Approach to a patient with normal anion gap metabolic acidosis and hypokalemia

A diagnosis of primary Sjogren’s syndrome is considered based on sicca symptoms, fatigue, and pain [5, 6]. However, systemic manifestations may sometimes provide the first clue to the disease as seen in our case, in which the presenting complaint was muscle weakness secondary to severe hypokalemia. It could be possible that channelopathies causing hypokalemic periodic paralysis was superimposed in our patient but were ruled out because they are usually associated with autosomal dominant inheritance or hyperthyroidism [7], both featuring recurrent episodes. But in our case, the patient experienced her first episode with no prior familial history of periodic paralysis, alongside normal thyroid function.

RTA secondary to Sjogren’s syndrome contributed to quadriparesis in this case [8, 9]. Approximately 5% of patients with primary Sjogren’s syndrome have clinically significant renal involvement, with distal RTA being the most common manifestation. Vaidya et al. also reported renal tubular acidosis-linked hypokalemic quadriparesis in an individual diagnosed with Sjogren's syndrome [10].

Management of RTA due to Sjogren’s is symptomatic. In patients with severe hypokalemia and NAGMA, the priority is to reverse the severe hypokalemia with intravenous potassium before correcting acidosis [11]. Correcting acidosis before correcting hypokalemia may lead to precipitous fall in potassium levels resulting in life threatening complications. Hence care must be taken to correct potassium to safe levels before correcting acidosis.

Our patient presented with fever, vomiting and loose stools. Fever in our patient added to the difficulty in diagnosis and management. In view of liver dysfunction, we considered differential diagnoses of infections (viral/bacterial), pre-eclampsia or eclampsia, HELLP syndrome, acute fatty liver of pregnancy hyperemesis gravidorum. Our subsequent investigations ruled out most of these. Dengue, chickungunya and leptospirosis were considered in setting of fever with weakness and hypokalemia [12, 13]. Leptospirosis was also suspected because of liver dysfunction with gastrointestinal symptoms is an endemic disease in our geographical location. Though hypokalemia is known in leptospirosis, it is usually associated with acute kidney injury [14]. However renal functions were normal in our patient, hence we considered leptospirosis as an unlikely cause for hypokalemia.

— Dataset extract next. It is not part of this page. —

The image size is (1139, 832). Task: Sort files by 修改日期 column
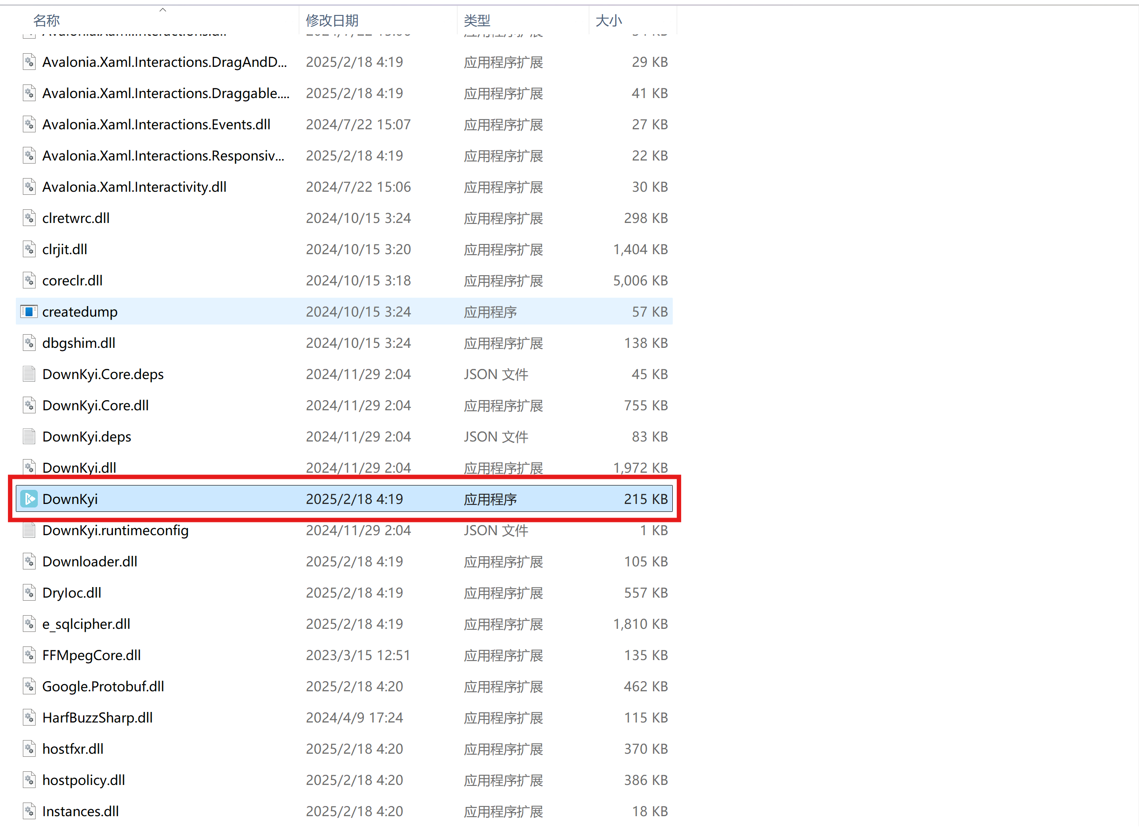click(332, 21)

Auto-immune diseases could be asymptomatic or undiagnosed, until some infection or infection related complication aggravates [15] the symptoms. We believe leptospirosis associated vomiting might have worsened the pre-existing hypokalemia due to RTA leading to symptomatic hypokalemia in our patient.

Conclusion

We describe a case of a pregnant woman who presented with respiratory failure and quadriplegia due to hypokalemia and RTA secondary to Sjogren’s syndrome. She was managed with ventilatory support, potassium, and bicarbonate supplements. To the best of our knowledge, this is the first case report of a pregnant woman presenting with hypokalemic paralysis, Sjogren's syndrome, and leptospirosis. This case highlights that renal tubular acidosis with hypokalemic paralysis can be a presenting feature of Sjogren's syndrome. In these patients, hypokalemia should be corrected first before correcting metabolic acidosis to prevent further worsening of hypokalemia.